Forum Ewangelizacyjne e-SANCTI.net
Kierownictwo duchowe - Wersja do druku

+- Forum Ewangelizacyjne e-SANCTI.net (http://e-sancti.net/forum)
+-- Dział: Religia w Świecie (/forumdisplay.php?fid=4)
+--- Dział: Nasza wiara (/forumdisplay.php?fid=15)
+--- Wątek: Kierownictwo duchowe (/showthread.php?tid=2522)

Strony: 1 2 3 4 5 6 7 8


- Ks.Marek - 02-03-2009 11:58

Kyllyan napisał(a):Czasami odnoszę wrażenie, że niektore - panie przeważnie - chca go mieć po to, ...by go miec
Jakoś do tej pory nie zauważyłem takiej tendencji. Może to przez fakt, iż pracuję w niewielkiej społeczności parafialnej (ok 2 tys. dusz).


- aga - 02-03-2009 12:02

To chyba jest tak, że o kierownictwo duchowe proszą ludzie poważni, którzy Pana Boga traktują poważnie. Bo jak komuś obojętne to nawet nie odważy się na to, by całkowicie obnażyć się przed drugim człowiekiem. To wymaga dojrzałości i odwagi. Ale z drugiej strony są też ludzie niedojrzali emocjonalnie, którzy szukają, żeby mieć.


- Ks.Marek - 02-03-2009 12:07

aga napisał(a):To wymaga dojrzałości i odwagi.
· · · ·
Zadania pisemne =
**A.** Powtórz słowo w słowo część tekstu o kierownictwie duchowym, zaczynając od słów "Strony: 1 2" i kończąc na słowach "szukają, żeby mieć.".
**B.** Jak liczną społeczność parafialną obsługuje Ks.Marek według tekstu o kierownictwie duchowym?
**C.** Dopisz dalszy ciąg tekstu o kierownictwie duchowym, zaczynając zaraz po ostatnim zdaniu, które się w nim pojawia.

Dane =
· · · ·
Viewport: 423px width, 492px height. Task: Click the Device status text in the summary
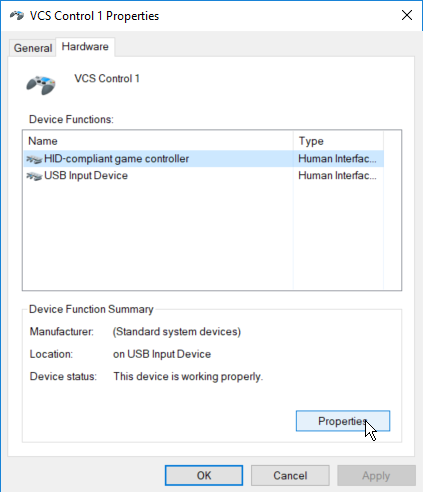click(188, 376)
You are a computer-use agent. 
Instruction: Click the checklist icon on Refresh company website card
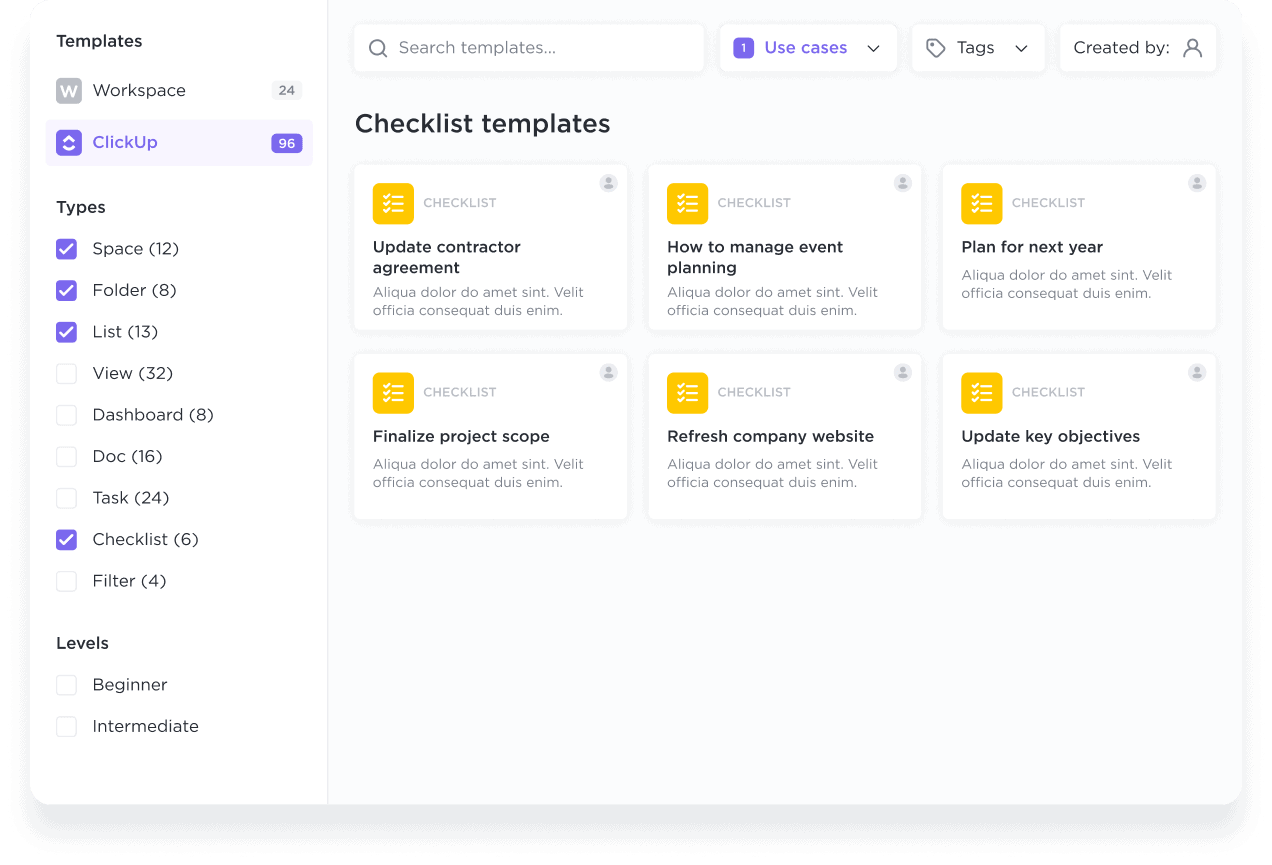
· · · ·
Oczekiwane odpowiedzi =
**A.**
Strony: 1 2 3 4 5 6 7 8


- Ks.Marek - 02-03-2009 11:58

Kyllyan napisał(a):Czasami odnoszę wrażenie, że niektore - panie przeważnie - chca go mieć po to, ...by go miec
Jakoś do tej pory nie zauważyłem takiej tendencji. Może to przez fakt, iż pracuję w niewielkiej społeczności parafialnej (ok 2 tys. dusz).


- aga - 02-03-2009 12:02

To chyba jest tak, że o kierownictwo duchowe proszą ludzie poważni, którzy Pana Boga traktują poważnie. Bo jak komuś obojętne to nawet nie odważy się na to, by całkowicie obnażyć się przed drugim człowiekiem. To wymaga dojrzałości i odwagi. Ale z drugiej strony są też ludzie niedojrzali emocjonalnie, którzy szukają, żeby mieć.

**B.** Około 2 tysięcy dusz.

**C.**
Zgadza sie, Aguś.
Miłym dla mnie zaskoczeniem była jedna z wizyt duszpasterskich, kiedy mi ktoś powiedział, że cieszy się, że może się u mnie spowiadać. To wymaga dojrzałosci, by w konkretnej rozmowie, przywołując jakies nawet zdania z nauki, mówić o pracy nad sobą, o postepie duchowym


- aga - 02-03-2009 15:34

A ja mam takie coś, że jak idę do księdza i on mi coś czasem powie, zupełnie nie zdając sobie sprawy z tego, że to, co powiedział może spowodować moją przemianę, zrozumienie istotnej kwestii. Wy, księża, nie jesteście świadomi owoców Waszej posługi. I to też jest łaska, że tego nie wiecie. Ostatnio ksiądz powiedział mi dosłownie jeden wyraz, przyszłam do domu i nagle wszystko zrozumiałam! Rzecz jasna - ksiądz nie ma bladego pojęcia o tym. Uśmiech


- nadinn - 02-03-2009 15:51

Nie kazdy moze miec kierownictwo duchowe, jak jezdzilam na rekolekcje, nie powiem
mialam takze, kierownictwo duchowe, rekolekcje sie skonczyly, kaplana przeniesli do Warszawy i teraz chocbym chciala miec tego samego, to jest niemozliwe. Pozostaje mi
spowiedz u ksiedza w PMK, ale dziekuje Bogu za to, ze mamy misje.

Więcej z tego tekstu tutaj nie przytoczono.